Stored items:
--- START ---

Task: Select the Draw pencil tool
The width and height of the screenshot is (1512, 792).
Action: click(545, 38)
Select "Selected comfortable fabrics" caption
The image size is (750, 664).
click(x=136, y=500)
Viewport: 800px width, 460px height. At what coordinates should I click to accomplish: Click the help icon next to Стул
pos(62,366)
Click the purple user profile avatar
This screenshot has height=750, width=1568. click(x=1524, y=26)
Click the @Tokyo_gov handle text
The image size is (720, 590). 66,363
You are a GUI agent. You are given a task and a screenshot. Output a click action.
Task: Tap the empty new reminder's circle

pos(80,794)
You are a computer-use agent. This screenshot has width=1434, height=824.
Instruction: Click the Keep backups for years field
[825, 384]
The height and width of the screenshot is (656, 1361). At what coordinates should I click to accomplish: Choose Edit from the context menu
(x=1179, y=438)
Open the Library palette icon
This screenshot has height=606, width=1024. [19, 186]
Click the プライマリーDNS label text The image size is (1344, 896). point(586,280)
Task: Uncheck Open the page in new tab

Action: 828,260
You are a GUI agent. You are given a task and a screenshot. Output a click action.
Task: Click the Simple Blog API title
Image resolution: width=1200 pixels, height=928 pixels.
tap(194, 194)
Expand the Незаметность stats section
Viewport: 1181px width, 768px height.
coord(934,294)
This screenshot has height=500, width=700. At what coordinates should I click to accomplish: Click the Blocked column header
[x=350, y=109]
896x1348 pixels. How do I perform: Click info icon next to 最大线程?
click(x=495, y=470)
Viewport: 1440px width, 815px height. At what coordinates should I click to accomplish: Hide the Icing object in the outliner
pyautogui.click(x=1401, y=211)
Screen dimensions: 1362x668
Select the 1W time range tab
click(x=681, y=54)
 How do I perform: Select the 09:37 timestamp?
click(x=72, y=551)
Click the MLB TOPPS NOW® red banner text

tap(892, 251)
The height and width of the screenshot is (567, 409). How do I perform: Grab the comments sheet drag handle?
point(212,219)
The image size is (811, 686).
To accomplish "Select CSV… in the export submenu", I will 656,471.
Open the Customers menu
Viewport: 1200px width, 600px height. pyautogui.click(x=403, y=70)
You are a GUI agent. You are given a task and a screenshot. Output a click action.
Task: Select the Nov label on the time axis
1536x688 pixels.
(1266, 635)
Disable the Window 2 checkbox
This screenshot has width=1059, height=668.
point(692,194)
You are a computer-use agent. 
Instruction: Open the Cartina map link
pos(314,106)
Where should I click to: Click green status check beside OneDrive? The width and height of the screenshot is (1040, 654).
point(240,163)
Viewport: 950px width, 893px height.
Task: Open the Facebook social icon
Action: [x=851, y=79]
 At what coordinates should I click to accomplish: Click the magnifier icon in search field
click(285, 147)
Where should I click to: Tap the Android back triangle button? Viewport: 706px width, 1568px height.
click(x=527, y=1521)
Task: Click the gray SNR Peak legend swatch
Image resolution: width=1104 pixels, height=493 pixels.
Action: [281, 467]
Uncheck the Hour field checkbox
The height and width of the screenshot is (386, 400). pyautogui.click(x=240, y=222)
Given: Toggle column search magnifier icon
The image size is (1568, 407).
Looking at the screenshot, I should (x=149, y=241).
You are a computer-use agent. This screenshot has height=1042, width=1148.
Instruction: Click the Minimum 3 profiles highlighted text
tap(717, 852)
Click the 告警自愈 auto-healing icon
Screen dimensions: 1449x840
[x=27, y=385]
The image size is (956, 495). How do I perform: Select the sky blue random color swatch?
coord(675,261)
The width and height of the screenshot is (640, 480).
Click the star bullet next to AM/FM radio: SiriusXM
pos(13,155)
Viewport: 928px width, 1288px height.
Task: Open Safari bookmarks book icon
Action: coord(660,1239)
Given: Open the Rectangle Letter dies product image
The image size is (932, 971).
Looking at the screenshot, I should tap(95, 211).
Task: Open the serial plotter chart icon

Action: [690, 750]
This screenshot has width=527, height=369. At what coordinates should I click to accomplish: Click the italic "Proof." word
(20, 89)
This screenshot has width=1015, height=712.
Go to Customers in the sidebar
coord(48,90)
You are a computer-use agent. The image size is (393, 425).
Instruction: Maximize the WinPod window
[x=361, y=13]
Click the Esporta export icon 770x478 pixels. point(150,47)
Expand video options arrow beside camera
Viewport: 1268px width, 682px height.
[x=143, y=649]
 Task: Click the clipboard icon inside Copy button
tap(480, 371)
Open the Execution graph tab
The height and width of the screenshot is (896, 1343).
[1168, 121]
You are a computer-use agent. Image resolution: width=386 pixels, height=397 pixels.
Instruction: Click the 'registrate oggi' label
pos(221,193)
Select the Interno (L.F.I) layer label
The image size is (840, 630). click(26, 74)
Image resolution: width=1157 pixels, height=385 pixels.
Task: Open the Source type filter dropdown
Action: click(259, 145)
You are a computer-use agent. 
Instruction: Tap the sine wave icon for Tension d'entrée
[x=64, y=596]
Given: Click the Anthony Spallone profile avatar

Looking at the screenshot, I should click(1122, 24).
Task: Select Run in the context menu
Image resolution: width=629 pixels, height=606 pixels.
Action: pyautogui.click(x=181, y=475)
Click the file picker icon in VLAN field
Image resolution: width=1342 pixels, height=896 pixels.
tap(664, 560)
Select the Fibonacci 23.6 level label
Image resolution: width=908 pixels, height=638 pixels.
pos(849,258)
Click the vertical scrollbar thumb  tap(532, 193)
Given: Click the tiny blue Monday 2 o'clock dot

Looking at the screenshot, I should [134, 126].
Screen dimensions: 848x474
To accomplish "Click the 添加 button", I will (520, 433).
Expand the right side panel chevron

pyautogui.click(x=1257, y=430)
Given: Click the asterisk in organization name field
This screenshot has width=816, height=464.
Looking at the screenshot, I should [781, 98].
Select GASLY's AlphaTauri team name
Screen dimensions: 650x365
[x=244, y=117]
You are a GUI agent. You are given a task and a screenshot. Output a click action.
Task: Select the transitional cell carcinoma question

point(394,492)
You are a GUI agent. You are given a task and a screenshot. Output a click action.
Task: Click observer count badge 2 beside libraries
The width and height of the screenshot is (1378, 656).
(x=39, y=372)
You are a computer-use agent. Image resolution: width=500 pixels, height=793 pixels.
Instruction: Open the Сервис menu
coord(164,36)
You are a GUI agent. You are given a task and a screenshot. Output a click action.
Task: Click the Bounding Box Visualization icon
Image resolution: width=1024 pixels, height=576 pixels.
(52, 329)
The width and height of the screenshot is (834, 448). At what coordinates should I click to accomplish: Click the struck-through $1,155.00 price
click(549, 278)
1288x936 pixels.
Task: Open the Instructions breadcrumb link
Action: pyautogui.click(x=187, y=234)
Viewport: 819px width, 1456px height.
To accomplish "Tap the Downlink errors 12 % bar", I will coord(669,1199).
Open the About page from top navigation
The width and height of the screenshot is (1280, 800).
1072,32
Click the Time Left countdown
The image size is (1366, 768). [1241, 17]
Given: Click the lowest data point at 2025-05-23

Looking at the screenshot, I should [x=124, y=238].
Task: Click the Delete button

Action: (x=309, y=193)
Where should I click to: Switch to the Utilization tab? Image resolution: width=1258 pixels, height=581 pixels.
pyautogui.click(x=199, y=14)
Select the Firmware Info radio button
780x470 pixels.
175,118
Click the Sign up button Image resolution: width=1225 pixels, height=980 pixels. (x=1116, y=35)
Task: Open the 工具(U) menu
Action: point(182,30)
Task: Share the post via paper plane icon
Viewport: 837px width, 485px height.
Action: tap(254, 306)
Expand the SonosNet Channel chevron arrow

--- END ---

Reproduce every line of the data verbatim.

Task: Select the Draw pencil tool
The width and height of the screenshot is (1512, 792).
Action: click(545, 38)
Select "Selected comfortable fabrics" caption
The image size is (750, 664).
click(x=136, y=500)
Viewport: 800px width, 460px height. At what coordinates should I click to accomplish: Click the help icon next to Стул
pos(62,366)
Click the purple user profile avatar
This screenshot has height=750, width=1568. click(x=1524, y=26)
Click the @Tokyo_gov handle text
The image size is (720, 590). 66,363
You are a GUI agent. You are given a task and a screenshot. Output a click action.
Task: Tap the empty new reminder's circle

pos(80,794)
You are a computer-use agent. This screenshot has width=1434, height=824.
Instruction: Click the Keep backups for years field
[825, 384]
The height and width of the screenshot is (656, 1361). At what coordinates should I click to accomplish: Choose Edit from the context menu
(x=1179, y=438)
Open the Library palette icon
This screenshot has height=606, width=1024. [19, 186]
Click the プライマリーDNS label text The image size is (1344, 896). point(586,280)
Task: Uncheck Open the page in new tab

Action: 828,260
You are a GUI agent. You are given a task and a screenshot. Output a click action.
Task: Click the Simple Blog API title
Image resolution: width=1200 pixels, height=928 pixels.
tap(194, 194)
Expand the Незаметность stats section
Viewport: 1181px width, 768px height.
coord(934,294)
This screenshot has height=500, width=700. At what coordinates should I click to accomplish: Click the Blocked column header
[x=350, y=109]
896x1348 pixels. How do I perform: Click info icon next to 最大线程?
click(x=495, y=470)
Viewport: 1440px width, 815px height. At what coordinates should I click to accomplish: Hide the Icing object in the outliner
pyautogui.click(x=1401, y=211)
Screen dimensions: 1362x668
Select the 1W time range tab
click(x=681, y=54)
 How do I perform: Select the 09:37 timestamp?
click(x=72, y=551)
Click the MLB TOPPS NOW® red banner text

tap(892, 251)
The height and width of the screenshot is (567, 409). How do I perform: Grab the comments sheet drag handle?
point(212,219)
The image size is (811, 686).
To accomplish "Select CSV… in the export submenu", I will 656,471.
Open the Customers menu
Viewport: 1200px width, 600px height. pyautogui.click(x=403, y=70)
You are a GUI agent. You are given a task and a screenshot. Output a click action.
Task: Select the Nov label on the time axis
1536x688 pixels.
(1266, 635)
Disable the Window 2 checkbox
This screenshot has width=1059, height=668.
point(692,194)
You are a computer-use agent. 
Instruction: Open the Cartina map link
pos(314,106)
Where should I click to: Click green status check beside OneDrive? The width and height of the screenshot is (1040, 654).
point(240,163)
Viewport: 950px width, 893px height.
Task: Open the Facebook social icon
Action: [x=851, y=79]
 At what coordinates should I click to accomplish: Click the magnifier icon in search field
click(285, 147)
Where should I click to: Tap the Android back triangle button? Viewport: 706px width, 1568px height.
click(x=527, y=1521)
Task: Click the gray SNR Peak legend swatch
Image resolution: width=1104 pixels, height=493 pixels.
Action: [281, 467]
Uncheck the Hour field checkbox
The height and width of the screenshot is (386, 400). pyautogui.click(x=240, y=222)
Given: Toggle column search magnifier icon
The image size is (1568, 407).
Looking at the screenshot, I should (x=149, y=241).
You are a computer-use agent. This screenshot has height=1042, width=1148.
Instruction: Click the Minimum 3 profiles highlighted text
tap(717, 852)
Click the 告警自愈 auto-healing icon
Screen dimensions: 1449x840
[x=27, y=385]
The image size is (956, 495). How do I perform: Select the sky blue random color swatch?
coord(675,261)
The width and height of the screenshot is (640, 480).
Click the star bullet next to AM/FM radio: SiriusXM
pos(13,155)
Viewport: 928px width, 1288px height.
Task: Open Safari bookmarks book icon
Action: coord(660,1239)
Given: Open the Rectangle Letter dies product image
The image size is (932, 971).
Looking at the screenshot, I should tap(95, 211).
Task: Open the serial plotter chart icon

Action: [690, 750]
This screenshot has width=527, height=369. At what coordinates should I click to accomplish: Click the italic "Proof." word
(20, 89)
This screenshot has width=1015, height=712.
Go to Customers in the sidebar
coord(48,90)
You are a computer-use agent. The image size is (393, 425).
Instruction: Maximize the WinPod window
[x=361, y=13]
Click the Esporta export icon 770x478 pixels. point(150,47)
Expand video options arrow beside camera
Viewport: 1268px width, 682px height.
[x=143, y=649]
 Task: Click the clipboard icon inside Copy button
tap(480, 371)
Open the Execution graph tab
The height and width of the screenshot is (896, 1343).
[1168, 121]
You are a computer-use agent. Image resolution: width=386 pixels, height=397 pixels.
Instruction: Click the 'registrate oggi' label
pos(221,193)
Select the Interno (L.F.I) layer label
The image size is (840, 630). click(26, 74)
Image resolution: width=1157 pixels, height=385 pixels.
Task: Open the Source type filter dropdown
Action: click(259, 145)
You are a computer-use agent. 
Instruction: Tap the sine wave icon for Tension d'entrée
[x=64, y=596]
Given: Click the Anthony Spallone profile avatar

Looking at the screenshot, I should click(1122, 24).
Task: Select Run in the context menu
Image resolution: width=629 pixels, height=606 pixels.
Action: pyautogui.click(x=181, y=475)
Click the file picker icon in VLAN field
Image resolution: width=1342 pixels, height=896 pixels.
tap(664, 560)
Select the Fibonacci 23.6 level label
Image resolution: width=908 pixels, height=638 pixels.
pos(849,258)
Click the vertical scrollbar thumb  tap(532, 193)
Given: Click the tiny blue Monday 2 o'clock dot

Looking at the screenshot, I should [134, 126].
Screen dimensions: 848x474
To accomplish "Click the 添加 button", I will (520, 433).
Expand the right side panel chevron

pyautogui.click(x=1257, y=430)
Given: Click the asterisk in organization name field
This screenshot has width=816, height=464.
Looking at the screenshot, I should [781, 98].
Select GASLY's AlphaTauri team name
Screen dimensions: 650x365
[x=244, y=117]
You are a GUI agent. You are given a task and a screenshot. Output a click action.
Task: Select the transitional cell carcinoma question

point(394,492)
You are a GUI agent. You are given a task and a screenshot. Output a click action.
Task: Click observer count badge 2 beside libraries
The width and height of the screenshot is (1378, 656).
(x=39, y=372)
You are a computer-use agent. Image resolution: width=500 pixels, height=793 pixels.
Instruction: Open the Сервис menu
coord(164,36)
You are a GUI agent. You are given a task and a screenshot. Output a click action.
Task: Click the Bounding Box Visualization icon
Image resolution: width=1024 pixels, height=576 pixels.
(52, 329)
The width and height of the screenshot is (834, 448). At what coordinates should I click to accomplish: Click the struck-through $1,155.00 price
click(549, 278)
1288x936 pixels.
Task: Open the Instructions breadcrumb link
Action: pyautogui.click(x=187, y=234)
Viewport: 819px width, 1456px height.
To accomplish "Tap the Downlink errors 12 % bar", I will coord(669,1199).
Open the About page from top navigation
The width and height of the screenshot is (1280, 800).
1072,32
Click the Time Left countdown
The image size is (1366, 768). [1241, 17]
Given: Click the lowest data point at 2025-05-23

Looking at the screenshot, I should [x=124, y=238].
Task: Click the Delete button

Action: (x=309, y=193)
Where should I click to: Switch to the Utilization tab? Image resolution: width=1258 pixels, height=581 pixels.
pyautogui.click(x=199, y=14)
Select the Firmware Info radio button
780x470 pixels.
175,118
Click the Sign up button Image resolution: width=1225 pixels, height=980 pixels. (x=1116, y=35)
Task: Open the 工具(U) menu
Action: point(182,30)
Task: Share the post via paper plane icon
Viewport: 837px width, 485px height.
Action: tap(254, 306)
Expand the SonosNet Channel chevron arrow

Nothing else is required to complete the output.